Neben den verhältnißmäßig nur Wenigen, die wirklich Heilung finden, und zwar auf jene ganz natürliche Weise, ohne dazu einer übernatürlichen Macht oder einer realen „Mutter Gottes“ zu bedürfen, da die Einbildung davon schon genügt, bleibt der weitaus größte Theil der Kranken ungeheilt und unerleichtert. In Frankreich hat man sogar eine besondere Phrase erfunden, um diese Ungeheilten zu trösten. Man sagt ihnen, wenn sie in Lourdes auch nicht Heilung ihrer leiblichen Gebrechen erlangt, so hätten sie doch wenigstens den Frieden ihrer Seele gefunden, der ja weit mehr werth sei, als die Gesundheit des Leibes. Gewiß! Aber dies ist doch kein Wunder, und nur um der Wunder willen wird ja der Ort gepriesen und nur durch sie – die wunderbaren leiblichen Heilungen – will man beweisen, daß eine übernatürliche Macht, daß Maria, die „Unbefleckte Empfängniß“, hier sei und hier wirke.
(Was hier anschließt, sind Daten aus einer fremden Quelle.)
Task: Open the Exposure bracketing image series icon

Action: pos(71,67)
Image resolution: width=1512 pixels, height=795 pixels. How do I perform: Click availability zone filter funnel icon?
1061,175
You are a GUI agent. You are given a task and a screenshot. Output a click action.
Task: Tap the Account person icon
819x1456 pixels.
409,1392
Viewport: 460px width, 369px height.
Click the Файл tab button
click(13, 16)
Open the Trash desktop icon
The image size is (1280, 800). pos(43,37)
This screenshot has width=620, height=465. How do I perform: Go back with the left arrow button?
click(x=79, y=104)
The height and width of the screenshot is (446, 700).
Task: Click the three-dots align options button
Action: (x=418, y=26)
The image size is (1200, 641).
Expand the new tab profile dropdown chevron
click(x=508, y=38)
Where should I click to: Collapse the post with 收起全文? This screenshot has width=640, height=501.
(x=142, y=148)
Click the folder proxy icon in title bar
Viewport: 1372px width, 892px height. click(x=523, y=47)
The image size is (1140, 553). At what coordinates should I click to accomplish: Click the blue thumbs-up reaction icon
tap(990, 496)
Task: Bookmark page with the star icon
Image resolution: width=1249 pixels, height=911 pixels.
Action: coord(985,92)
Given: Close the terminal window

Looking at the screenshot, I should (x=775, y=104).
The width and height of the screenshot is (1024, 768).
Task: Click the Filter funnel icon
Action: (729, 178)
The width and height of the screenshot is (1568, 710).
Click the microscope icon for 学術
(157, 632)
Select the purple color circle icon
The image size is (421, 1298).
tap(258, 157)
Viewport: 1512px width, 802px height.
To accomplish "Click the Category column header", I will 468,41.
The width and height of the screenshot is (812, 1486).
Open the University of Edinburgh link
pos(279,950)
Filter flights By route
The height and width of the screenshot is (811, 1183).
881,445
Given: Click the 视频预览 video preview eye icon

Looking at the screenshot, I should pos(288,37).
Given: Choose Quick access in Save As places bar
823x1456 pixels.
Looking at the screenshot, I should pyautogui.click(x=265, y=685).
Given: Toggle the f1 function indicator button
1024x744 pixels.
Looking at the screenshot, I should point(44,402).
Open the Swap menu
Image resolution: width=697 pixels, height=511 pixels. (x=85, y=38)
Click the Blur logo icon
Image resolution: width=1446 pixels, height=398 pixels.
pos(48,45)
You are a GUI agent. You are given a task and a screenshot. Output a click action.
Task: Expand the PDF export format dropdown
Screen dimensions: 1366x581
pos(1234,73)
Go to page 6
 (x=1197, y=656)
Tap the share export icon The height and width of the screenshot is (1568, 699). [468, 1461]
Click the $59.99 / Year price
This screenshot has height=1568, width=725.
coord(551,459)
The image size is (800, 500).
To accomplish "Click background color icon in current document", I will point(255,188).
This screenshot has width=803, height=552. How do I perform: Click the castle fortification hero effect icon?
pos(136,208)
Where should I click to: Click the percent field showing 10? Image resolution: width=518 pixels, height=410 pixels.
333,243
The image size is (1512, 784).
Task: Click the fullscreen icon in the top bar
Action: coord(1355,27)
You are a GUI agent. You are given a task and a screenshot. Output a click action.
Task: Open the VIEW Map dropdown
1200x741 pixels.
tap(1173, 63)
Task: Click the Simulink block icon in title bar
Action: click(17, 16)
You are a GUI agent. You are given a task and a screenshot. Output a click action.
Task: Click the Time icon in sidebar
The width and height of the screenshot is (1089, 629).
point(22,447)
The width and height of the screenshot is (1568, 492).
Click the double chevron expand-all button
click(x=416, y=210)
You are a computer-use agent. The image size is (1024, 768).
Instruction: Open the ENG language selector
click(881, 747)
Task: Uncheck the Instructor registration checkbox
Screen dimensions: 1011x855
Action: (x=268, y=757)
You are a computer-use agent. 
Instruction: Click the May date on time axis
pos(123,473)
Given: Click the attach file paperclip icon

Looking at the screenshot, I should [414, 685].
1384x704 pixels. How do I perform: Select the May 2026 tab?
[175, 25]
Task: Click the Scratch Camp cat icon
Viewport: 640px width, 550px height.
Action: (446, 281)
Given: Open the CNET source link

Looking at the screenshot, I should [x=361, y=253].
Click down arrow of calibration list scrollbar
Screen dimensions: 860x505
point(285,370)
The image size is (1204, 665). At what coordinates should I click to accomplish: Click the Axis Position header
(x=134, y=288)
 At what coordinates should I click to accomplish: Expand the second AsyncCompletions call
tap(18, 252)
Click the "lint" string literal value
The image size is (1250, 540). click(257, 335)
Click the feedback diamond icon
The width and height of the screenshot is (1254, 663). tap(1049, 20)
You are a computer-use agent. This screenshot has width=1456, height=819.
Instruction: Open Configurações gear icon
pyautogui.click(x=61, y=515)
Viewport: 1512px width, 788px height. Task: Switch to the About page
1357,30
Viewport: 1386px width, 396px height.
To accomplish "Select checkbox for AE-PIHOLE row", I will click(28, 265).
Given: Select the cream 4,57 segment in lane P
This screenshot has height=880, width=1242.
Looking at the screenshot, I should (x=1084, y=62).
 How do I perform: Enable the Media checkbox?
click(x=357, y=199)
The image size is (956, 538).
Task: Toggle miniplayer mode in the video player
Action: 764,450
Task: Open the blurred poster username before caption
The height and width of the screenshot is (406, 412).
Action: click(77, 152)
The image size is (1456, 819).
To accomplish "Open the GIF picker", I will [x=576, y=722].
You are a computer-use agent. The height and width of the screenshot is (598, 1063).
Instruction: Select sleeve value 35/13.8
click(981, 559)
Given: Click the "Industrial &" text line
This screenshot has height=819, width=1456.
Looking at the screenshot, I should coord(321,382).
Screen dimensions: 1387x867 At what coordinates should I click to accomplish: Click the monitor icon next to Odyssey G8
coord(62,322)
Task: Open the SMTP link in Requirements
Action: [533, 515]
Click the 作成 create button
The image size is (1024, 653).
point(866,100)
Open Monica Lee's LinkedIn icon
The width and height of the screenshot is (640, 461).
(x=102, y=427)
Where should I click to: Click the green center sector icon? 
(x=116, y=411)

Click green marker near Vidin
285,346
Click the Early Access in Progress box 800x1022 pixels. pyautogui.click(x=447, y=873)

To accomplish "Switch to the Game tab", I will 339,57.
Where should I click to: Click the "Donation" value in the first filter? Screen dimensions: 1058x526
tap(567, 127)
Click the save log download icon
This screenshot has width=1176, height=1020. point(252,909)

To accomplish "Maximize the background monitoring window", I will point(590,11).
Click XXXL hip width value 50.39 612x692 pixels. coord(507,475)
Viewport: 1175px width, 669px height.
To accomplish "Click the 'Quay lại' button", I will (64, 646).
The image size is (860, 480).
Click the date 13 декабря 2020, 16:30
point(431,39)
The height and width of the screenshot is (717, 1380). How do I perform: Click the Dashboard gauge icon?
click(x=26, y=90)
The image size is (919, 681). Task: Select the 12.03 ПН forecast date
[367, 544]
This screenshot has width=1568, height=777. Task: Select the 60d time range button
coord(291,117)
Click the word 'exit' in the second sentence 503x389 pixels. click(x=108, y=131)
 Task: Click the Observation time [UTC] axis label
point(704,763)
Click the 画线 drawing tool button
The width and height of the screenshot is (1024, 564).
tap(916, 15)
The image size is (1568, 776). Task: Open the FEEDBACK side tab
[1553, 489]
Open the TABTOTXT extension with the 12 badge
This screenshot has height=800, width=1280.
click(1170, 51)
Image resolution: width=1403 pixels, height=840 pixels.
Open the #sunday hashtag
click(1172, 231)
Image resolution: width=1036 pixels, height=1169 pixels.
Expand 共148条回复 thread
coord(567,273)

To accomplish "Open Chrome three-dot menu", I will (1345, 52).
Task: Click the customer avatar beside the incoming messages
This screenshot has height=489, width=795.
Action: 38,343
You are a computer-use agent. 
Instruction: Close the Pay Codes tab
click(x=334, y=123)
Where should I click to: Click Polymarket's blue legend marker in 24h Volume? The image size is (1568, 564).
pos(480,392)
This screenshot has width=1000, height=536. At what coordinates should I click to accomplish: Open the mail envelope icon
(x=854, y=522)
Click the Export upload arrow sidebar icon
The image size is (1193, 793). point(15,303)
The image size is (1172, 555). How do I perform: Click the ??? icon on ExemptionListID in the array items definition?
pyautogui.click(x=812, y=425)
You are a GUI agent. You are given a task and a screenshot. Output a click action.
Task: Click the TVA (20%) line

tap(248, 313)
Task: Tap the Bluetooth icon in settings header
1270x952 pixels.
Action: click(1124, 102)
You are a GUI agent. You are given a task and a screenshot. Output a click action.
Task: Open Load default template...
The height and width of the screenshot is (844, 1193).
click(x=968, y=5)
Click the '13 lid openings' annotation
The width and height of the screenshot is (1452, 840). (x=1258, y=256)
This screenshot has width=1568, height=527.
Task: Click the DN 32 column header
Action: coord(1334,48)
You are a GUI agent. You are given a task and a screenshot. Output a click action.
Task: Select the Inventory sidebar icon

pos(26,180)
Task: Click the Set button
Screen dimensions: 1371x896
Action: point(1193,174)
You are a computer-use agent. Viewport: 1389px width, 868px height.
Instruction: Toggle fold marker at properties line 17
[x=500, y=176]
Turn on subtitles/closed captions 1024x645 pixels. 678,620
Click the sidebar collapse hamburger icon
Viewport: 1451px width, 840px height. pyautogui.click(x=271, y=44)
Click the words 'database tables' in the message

Um erlangten Seelenfriedens willen entsteht wahrlich kein berühmter Wallfahrtsort! Eben um der geringen Zahl der Heilungen willen, während die Mehrzahl ungeheilt bleibt – beweisen diese Heilungen nichts, da sie zufällig sind und aus natürlichen Ursachen stammen können, also nicht nothwendig eine übernatürliche Macht voraussetzen. Außerdem aber müssen auch die Nichtheilungen in Betracht gezogen werden, da sie direct gegen die Wirksamkeit einer übernatürlichen Kraft Zeugniß geben. Zwar möchte man geneigt sein hier einzuwenden, daß es doch wohl im Belieben oder im Ermessen der „Mutter Gottes“ stehen müsse, den Einen zu helfen und den Uebrigen die Hülfe zu versagen, sodaß immerhin die Wenigen übernatürlich geheilt sein könnten und die größere Zahl der Nichtgeheilten kein Zeugniß, keine Instanz gegen die Thatsächlichkeit einer wirkenden Wunderkraft wäre. Vergeblich! Da die wenigen sogenannten Wunderheilungen keine unbedingte Beweiskraft für das Wirken einer übernatürlichen Macht besitzen, weil sie auch auf andere, auf natürliche Weise erklärt werden können, so hat man kein Recht mehr, den Nichtheilungen eine bloße, gänzlich unbewiesene Möglichkeit der Wunderwirkung entgegen zu stellen. Außerdem aber: wozu denn eine so große Veranstaltung mit der Erscheinung der „Mutter Gottes“ selbst, wozu die Erfindung des Wunderwassers etc., wenn doch nur Einige geheilt werden sollten, während man die allerkolossalste Reclame macht und von überall her Pilger und Kranke zusammentrommelt! Alles, damit ein paar Schaustücke geliefert werden, wie von einem Tausendkünstler auf einem Jahrmarkte, während die Mehrzahl der Hülfsbedürftigen vergeblich Zeit, Mühe und Kosten angewendet hat? – Im Uebrigen ist dem noch beizufügen, daß die wenigen Geheilten oder Erleichterten selbst den vielen Ungeheilten gegenüber kaum ernstlich glauben dürften, daß sie wirklich direct durch Wundermacht geheilt seien, während den Anderen dies versagt geblieben – wofern sie nur einigermaßen noch gesunden Sinn und Bescheidenheit bewahrt hätten und nicht durch falsche Vorspiegelungen schon ganz verblendet und verbildet wären.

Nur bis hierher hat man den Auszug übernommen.